§ Challenge: Repeat each of the following entries word for word.

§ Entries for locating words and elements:
----------
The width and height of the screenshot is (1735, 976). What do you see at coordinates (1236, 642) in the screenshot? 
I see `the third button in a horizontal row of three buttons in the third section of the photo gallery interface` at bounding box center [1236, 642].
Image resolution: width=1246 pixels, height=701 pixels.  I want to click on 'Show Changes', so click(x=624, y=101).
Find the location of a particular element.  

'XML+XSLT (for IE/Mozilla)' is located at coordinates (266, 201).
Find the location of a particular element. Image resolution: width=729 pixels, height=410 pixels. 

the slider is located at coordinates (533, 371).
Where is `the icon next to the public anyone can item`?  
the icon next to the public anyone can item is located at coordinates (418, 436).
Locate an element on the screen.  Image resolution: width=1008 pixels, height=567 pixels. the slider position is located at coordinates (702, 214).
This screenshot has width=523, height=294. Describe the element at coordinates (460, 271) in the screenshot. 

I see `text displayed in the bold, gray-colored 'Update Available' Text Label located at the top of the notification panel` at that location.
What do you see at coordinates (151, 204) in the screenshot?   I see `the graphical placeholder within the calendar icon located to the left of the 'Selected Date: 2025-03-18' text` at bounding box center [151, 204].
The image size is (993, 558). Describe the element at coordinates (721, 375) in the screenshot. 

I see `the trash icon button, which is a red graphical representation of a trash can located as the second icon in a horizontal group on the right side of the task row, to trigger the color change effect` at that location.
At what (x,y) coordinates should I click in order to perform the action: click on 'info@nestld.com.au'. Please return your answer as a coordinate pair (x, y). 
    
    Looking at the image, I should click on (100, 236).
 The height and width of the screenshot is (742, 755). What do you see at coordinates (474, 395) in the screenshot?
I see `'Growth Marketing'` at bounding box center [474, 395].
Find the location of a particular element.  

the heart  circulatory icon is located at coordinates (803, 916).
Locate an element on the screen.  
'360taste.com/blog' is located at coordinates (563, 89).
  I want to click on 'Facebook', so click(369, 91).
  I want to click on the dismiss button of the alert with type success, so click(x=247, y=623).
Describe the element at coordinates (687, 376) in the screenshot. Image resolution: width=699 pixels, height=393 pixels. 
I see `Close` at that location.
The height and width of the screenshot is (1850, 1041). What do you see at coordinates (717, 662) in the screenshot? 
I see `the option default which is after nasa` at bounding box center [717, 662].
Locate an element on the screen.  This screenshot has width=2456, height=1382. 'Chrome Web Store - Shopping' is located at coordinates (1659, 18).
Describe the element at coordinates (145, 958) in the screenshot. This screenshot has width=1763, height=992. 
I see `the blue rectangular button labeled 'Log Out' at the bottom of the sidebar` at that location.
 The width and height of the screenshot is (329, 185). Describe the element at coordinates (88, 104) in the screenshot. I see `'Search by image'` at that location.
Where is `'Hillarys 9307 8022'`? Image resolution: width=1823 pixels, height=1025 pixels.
----------
§ Task result:
The width and height of the screenshot is (1735, 976). What do you see at coordinates (1236, 642) in the screenshot? 
I see `the third button in a horizontal row of three buttons in the third section of the photo gallery interface` at bounding box center [1236, 642].
Image resolution: width=1246 pixels, height=701 pixels.  I want to click on 'Show Changes', so click(x=624, y=101).
Find the location of a particular element.  

'XML+XSLT (for IE/Mozilla)' is located at coordinates (266, 201).
Find the location of a particular element. Image resolution: width=729 pixels, height=410 pixels. 

the slider is located at coordinates (533, 371).
Where is `the icon next to the public anyone can item`?  
the icon next to the public anyone can item is located at coordinates (418, 436).
Locate an element on the screen.  Image resolution: width=1008 pixels, height=567 pixels. the slider position is located at coordinates (702, 214).
This screenshot has width=523, height=294. Describe the element at coordinates (460, 271) in the screenshot. 

I see `text displayed in the bold, gray-colored 'Update Available' Text Label located at the top of the notification panel` at that location.
What do you see at coordinates (151, 204) in the screenshot?   I see `the graphical placeholder within the calendar icon located to the left of the 'Selected Date: 2025-03-18' text` at bounding box center [151, 204].
The image size is (993, 558). Describe the element at coordinates (721, 375) in the screenshot. 

I see `the trash icon button, which is a red graphical representation of a trash can located as the second icon in a horizontal group on the right side of the task row, to trigger the color change effect` at that location.
At what (x,y) coordinates should I click in order to perform the action: click on 'info@nestld.com.au'. Please return your answer as a coordinate pair (x, y). 
    
    Looking at the image, I should click on (100, 236).
 The height and width of the screenshot is (742, 755). What do you see at coordinates (474, 395) in the screenshot?
I see `'Growth Marketing'` at bounding box center [474, 395].
Find the location of a particular element.  

the heart  circulatory icon is located at coordinates (803, 916).
Locate an element on the screen.  
'360taste.com/blog' is located at coordinates (563, 89).
  I want to click on 'Facebook', so click(369, 91).
  I want to click on the dismiss button of the alert with type success, so click(x=247, y=623).
Describe the element at coordinates (687, 376) in the screenshot. Image resolution: width=699 pixels, height=393 pixels. 
I see `Close` at that location.
The height and width of the screenshot is (1850, 1041). What do you see at coordinates (717, 662) in the screenshot? 
I see `the option default which is after nasa` at bounding box center [717, 662].
Locate an element on the screen.  This screenshot has width=2456, height=1382. 'Chrome Web Store - Shopping' is located at coordinates (1659, 18).
Describe the element at coordinates (145, 958) in the screenshot. This screenshot has width=1763, height=992. 
I see `the blue rectangular button labeled 'Log Out' at the bottom of the sidebar` at that location.
 The width and height of the screenshot is (329, 185). Describe the element at coordinates (88, 104) in the screenshot. I see `'Search by image'` at that location.
Where is `'Hillarys 9307 8022'`? Image resolution: width=1823 pixels, height=1025 pixels.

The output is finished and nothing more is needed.